3.17 There is uncertainty about whether using SeHCAT reduces the use of other diagnostic tests and clinician visits. Some clinical specialists suggest that placing SeHCAT earlier in the pathway would not stop additional tests such as colonoscopy or flexible sigmoidoscopy being done. Other clinical specialists thought that a positive SeHCAT test earlier in the pathway would result in cost savings because people with chronic diarrhoea would then not have additional tests, which is currently the case.
3.18 After a definitive diagnosis of bile acid malabsorption, people can be treated with bile acid sequestrants that bind with bile acids in the small bowel and prevent the secretory action of bile acids on the colon. There are currently 3 bile acid sequestrants available: colestyramine, colestipol and colesevelam.
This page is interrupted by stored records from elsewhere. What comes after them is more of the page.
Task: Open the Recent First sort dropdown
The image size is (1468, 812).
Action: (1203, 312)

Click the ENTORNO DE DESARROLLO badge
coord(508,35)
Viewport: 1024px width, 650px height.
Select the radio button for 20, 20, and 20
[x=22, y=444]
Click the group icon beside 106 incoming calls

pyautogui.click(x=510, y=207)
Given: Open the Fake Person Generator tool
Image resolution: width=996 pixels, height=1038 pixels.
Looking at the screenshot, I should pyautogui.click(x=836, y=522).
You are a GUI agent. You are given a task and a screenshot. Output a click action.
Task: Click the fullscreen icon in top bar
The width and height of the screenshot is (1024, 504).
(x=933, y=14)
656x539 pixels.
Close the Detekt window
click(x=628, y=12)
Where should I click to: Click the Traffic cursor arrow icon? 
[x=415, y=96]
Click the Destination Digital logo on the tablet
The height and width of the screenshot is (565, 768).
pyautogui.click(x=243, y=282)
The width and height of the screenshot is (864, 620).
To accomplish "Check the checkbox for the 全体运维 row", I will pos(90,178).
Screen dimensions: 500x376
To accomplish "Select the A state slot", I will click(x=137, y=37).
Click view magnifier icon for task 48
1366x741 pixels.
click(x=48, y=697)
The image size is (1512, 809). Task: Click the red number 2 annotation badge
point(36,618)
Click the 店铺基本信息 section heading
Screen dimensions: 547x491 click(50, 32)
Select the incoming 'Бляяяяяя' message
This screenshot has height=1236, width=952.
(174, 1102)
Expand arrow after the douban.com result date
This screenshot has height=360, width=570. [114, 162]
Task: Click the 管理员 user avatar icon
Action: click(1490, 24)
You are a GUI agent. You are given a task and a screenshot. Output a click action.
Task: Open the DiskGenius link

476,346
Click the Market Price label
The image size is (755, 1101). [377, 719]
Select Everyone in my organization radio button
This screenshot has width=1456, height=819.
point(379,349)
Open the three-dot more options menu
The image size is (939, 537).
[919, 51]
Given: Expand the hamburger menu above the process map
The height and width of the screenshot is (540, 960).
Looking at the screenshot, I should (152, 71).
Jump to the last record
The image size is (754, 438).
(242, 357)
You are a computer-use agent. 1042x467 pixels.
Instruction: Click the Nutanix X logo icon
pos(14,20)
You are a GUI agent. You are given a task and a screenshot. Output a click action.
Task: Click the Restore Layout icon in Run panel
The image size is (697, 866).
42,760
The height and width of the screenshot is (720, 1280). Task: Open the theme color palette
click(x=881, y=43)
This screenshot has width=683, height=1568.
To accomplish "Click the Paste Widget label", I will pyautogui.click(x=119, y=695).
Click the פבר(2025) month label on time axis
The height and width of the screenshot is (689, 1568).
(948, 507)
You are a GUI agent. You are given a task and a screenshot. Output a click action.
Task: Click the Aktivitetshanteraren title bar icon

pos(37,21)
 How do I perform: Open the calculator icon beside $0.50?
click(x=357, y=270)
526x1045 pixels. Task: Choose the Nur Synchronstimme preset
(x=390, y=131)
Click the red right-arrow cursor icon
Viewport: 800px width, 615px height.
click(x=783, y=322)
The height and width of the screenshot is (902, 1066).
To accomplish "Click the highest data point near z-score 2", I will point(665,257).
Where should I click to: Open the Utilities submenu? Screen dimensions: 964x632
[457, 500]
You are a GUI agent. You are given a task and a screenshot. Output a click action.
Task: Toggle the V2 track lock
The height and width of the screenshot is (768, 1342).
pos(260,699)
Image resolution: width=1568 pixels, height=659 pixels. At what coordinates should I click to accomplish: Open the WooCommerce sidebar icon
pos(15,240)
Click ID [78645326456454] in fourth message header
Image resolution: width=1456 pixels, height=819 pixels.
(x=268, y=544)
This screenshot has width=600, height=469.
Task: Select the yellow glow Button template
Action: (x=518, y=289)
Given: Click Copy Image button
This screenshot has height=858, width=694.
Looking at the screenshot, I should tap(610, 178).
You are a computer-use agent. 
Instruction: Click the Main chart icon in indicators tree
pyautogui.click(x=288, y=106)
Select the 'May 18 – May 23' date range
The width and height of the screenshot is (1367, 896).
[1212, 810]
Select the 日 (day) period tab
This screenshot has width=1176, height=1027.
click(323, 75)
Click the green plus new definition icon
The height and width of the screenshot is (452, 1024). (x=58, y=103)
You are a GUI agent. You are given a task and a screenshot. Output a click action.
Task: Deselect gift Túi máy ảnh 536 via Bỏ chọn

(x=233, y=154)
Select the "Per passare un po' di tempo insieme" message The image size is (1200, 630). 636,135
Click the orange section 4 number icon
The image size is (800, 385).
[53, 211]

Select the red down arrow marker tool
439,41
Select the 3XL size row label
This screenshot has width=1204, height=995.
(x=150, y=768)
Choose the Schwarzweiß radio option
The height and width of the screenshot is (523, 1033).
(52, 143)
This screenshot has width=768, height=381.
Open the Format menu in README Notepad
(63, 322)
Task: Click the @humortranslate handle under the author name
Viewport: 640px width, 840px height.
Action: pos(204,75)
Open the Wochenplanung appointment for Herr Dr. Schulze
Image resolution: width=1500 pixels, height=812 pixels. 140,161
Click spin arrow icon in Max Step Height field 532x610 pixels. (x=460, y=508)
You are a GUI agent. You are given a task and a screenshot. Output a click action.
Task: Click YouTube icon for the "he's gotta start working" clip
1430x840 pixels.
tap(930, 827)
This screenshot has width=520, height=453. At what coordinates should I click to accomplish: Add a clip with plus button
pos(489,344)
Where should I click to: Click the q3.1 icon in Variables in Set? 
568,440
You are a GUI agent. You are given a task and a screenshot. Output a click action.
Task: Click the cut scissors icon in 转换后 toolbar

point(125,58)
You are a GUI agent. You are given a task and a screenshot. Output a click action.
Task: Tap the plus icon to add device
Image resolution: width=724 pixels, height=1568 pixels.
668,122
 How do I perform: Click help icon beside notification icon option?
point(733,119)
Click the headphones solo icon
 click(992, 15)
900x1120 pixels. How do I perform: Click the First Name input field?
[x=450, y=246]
3.19 Colestyramine and colestipol are anion exchange resins that have a high affinity for bile acids in the gastrointestinal tract, and form complexes with them. An important disadvantage of colestyramine and colestipol is an unpleasant taste, which can lead to poor tolerance of and adherence to treatment. Other side effects include constipation, nausea, borborygmi, flatulence, bloating and abdominal pain.
3.20 Colesevelam is a newer bile acid sequestrant that forms a polymeric gel in the gastrointestinal tract. It binds to bile acids with higher affinity than colestyramine or colestipol. Colesevelam is available in tablet form, whereas colestyramine is only available in powder form, which some people find unpleasant. Colesevelam is much more expensive than colestyramine and colestipol, and it is not licensed to treat bile acid malabsorption.
3.21 The response to bile acid sequestrants varies among people who have diarrhoea due to bile acid malabsorption. For people with Crohn's disease and ileal resection, the response to bile acid sequestrants has been reported to be 60%. In people with Crohn's disease without ileal resection, the estimate of response to bile acid sequestrants was 40% and in people with a diagnosis of IBS-D the estimate was 70% (Smith et al. 2000). These estimates are derived from case-series data. The effectiveness of SeHCAT and the treatment of bile acid malabsorption have not been widely assessed in randomised trials.